Challenges/Results/Lessons Learned
- No competitive landscape to contrast/compare notes. Usually when starting to design, I like doing an inventory and competitive analysis of similar or competing products to ground and spur inspiration, understand how others have already done it, and see if there’s anything to model against, or in some case see what not to do. Nothing on the market at that time B2B or B2C appeared to handle a complex change-management workflow at an Enterprise level. So we dug deep into the PM’s deep understanding of how agreements come together to drive the design, and created a flow with pixel-perfect Photoshop mockups, to drive home the ease of negotiating terms in a precise flow that worked and wasn’t overwhelming. Users could focus, progressively, on each section and move on, while having an easy view of what was settled or still up for debate. Lesson Learned: Sometimes trusting and working with what little you have is all you’ve got, and you have to find a way to forge ahead and and create your own inspiration grounded on what you know about user behavior and good UX practices.
- A PPT slide deck demo of key workflows vs. a working prototype. While we sketched out a proposed happy path and a possible workflow in pixel-perfect mockups, only key workflows were excerpted and placed in a Powerpoint Pitch Deck vs. an interactive prototype for stakeholder review due to background business and political concerns. While I believed a working prototype was quite important to prove the model, time, budget and internal strategy and the PM’s deep knowledge of the players in the audience, prohibited us from modeling it out as anything other than flat files. And in the end, showing key flows that were “almost done” as several believed, helped convince this sophisticated audience of the project’s overall goals, purpose, and viability. In fact, had we shown wireframes or demo’d a prototype that was not pixel-perfect and buggy, it would have sown doubt vs. confidence. Lesson learned: Sometimes jumping ahead of the process does make more sense strategically, when proving the premise is more important than proving out road and avenue.

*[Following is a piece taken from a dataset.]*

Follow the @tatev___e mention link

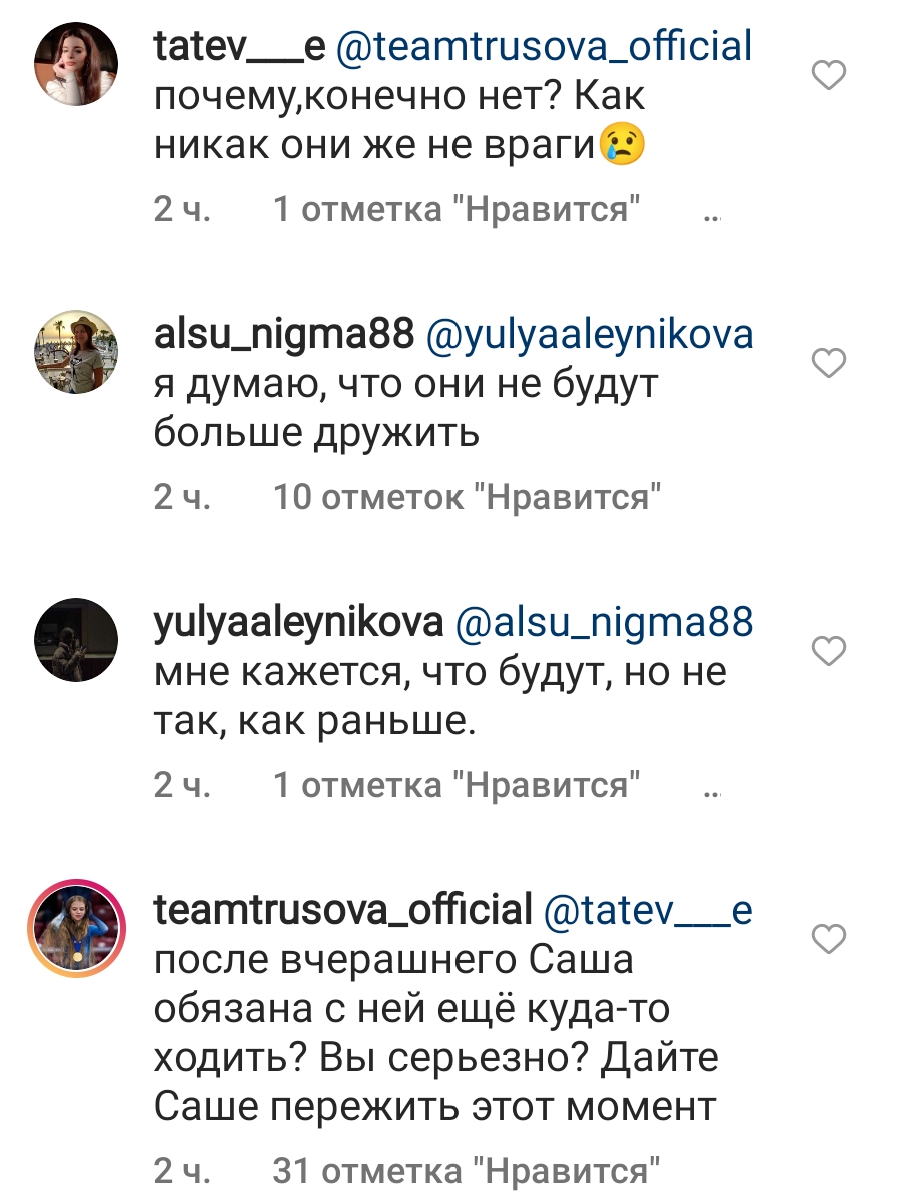click(x=648, y=910)
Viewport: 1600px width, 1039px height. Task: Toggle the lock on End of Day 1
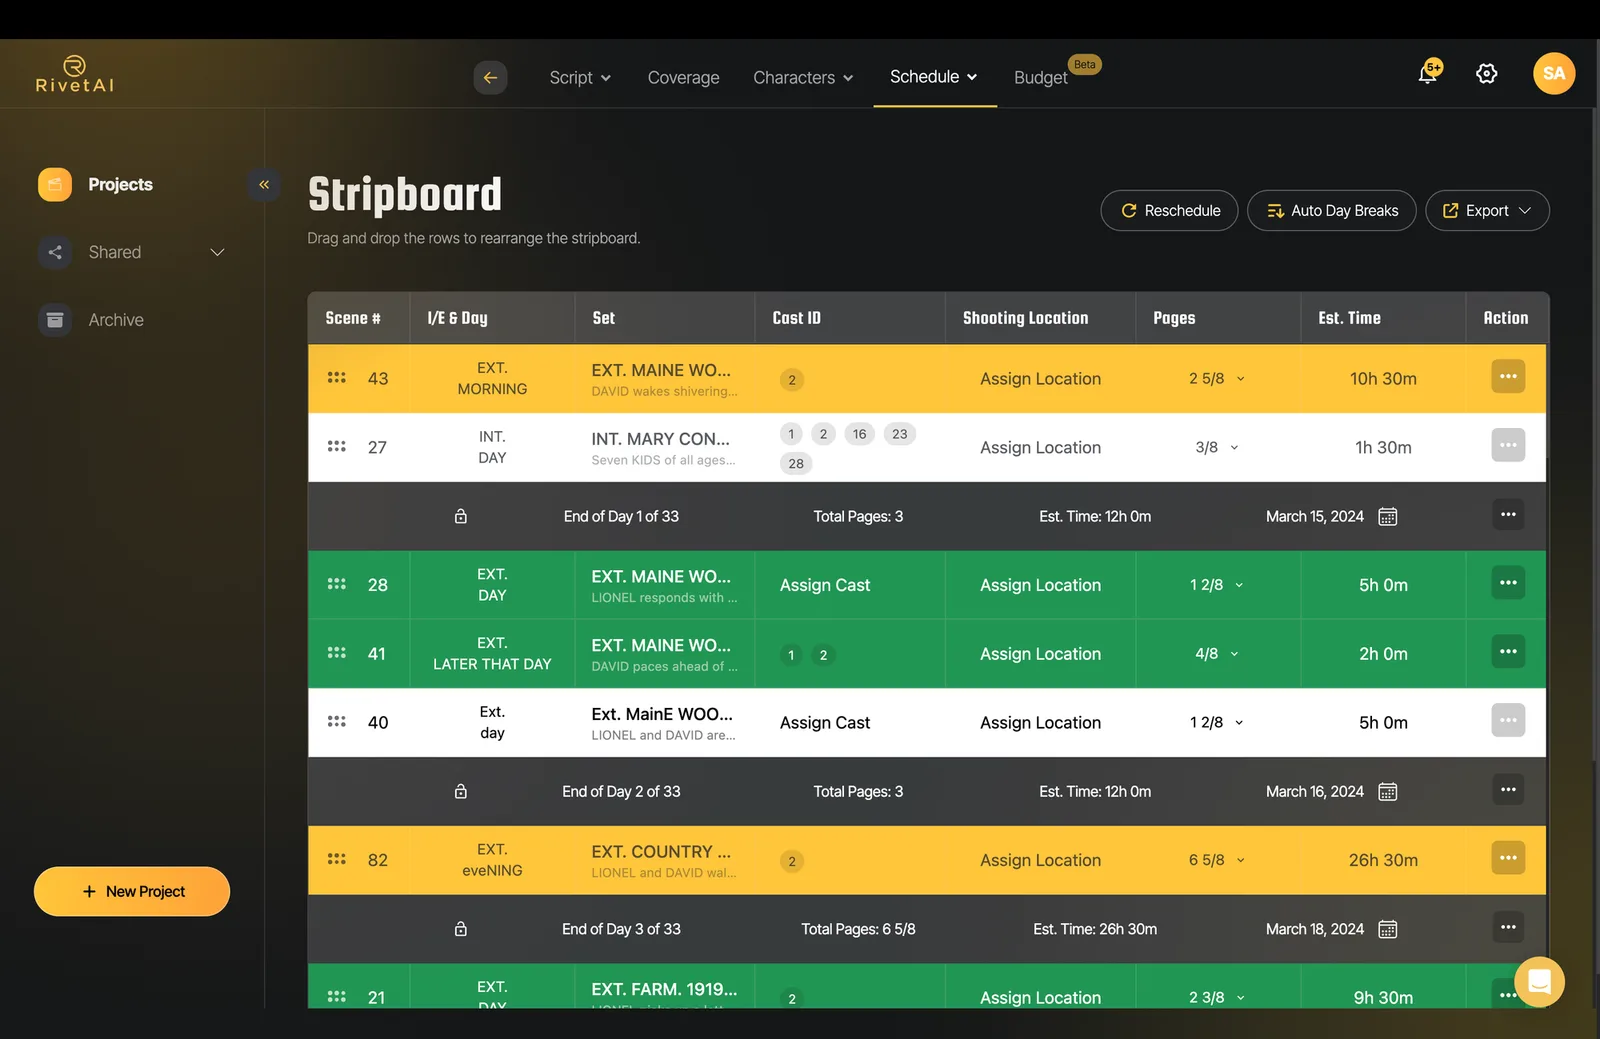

- A MVP Agreement Manager built by an off-shored Engineering Team new to designers. With the project approved to move forward a newly-formed and distributed JP Morgan “Rapid Prototyping” team in Scotland and Hong Kong was tapped to create a POC. The team was new to each other, we were all new to each other, none of the engineers had worked with our company our PM, Tech Lead, or a designer before, and they were given only a loose requirements in the form of detailed walkthrough of the proposed flow that we had created in Powerpoint. These factors combined with missing details, and having to communicate across several different time zones, made the project initially slow to start. Lesson Learned: In startup, the team building your POC needs to be a tight, synced unit that knows how to work together. It’s also far easier to show pretty pictures than to prove a concept completely and it’s essential to go back and do the important work of good design. At the project’s start we should have engaged the new team in a schematic wire-framing phase to uncover developer concerns and questions instead of finding them on the fly. We would have also likely uncovered important interactions, use cases, and scenarios, that would have informed the work more fully. And lastly had we had an interactive prototype, we could have validated our assumptions through user testing and seeing where user succeeded, and more importantly, stumbled.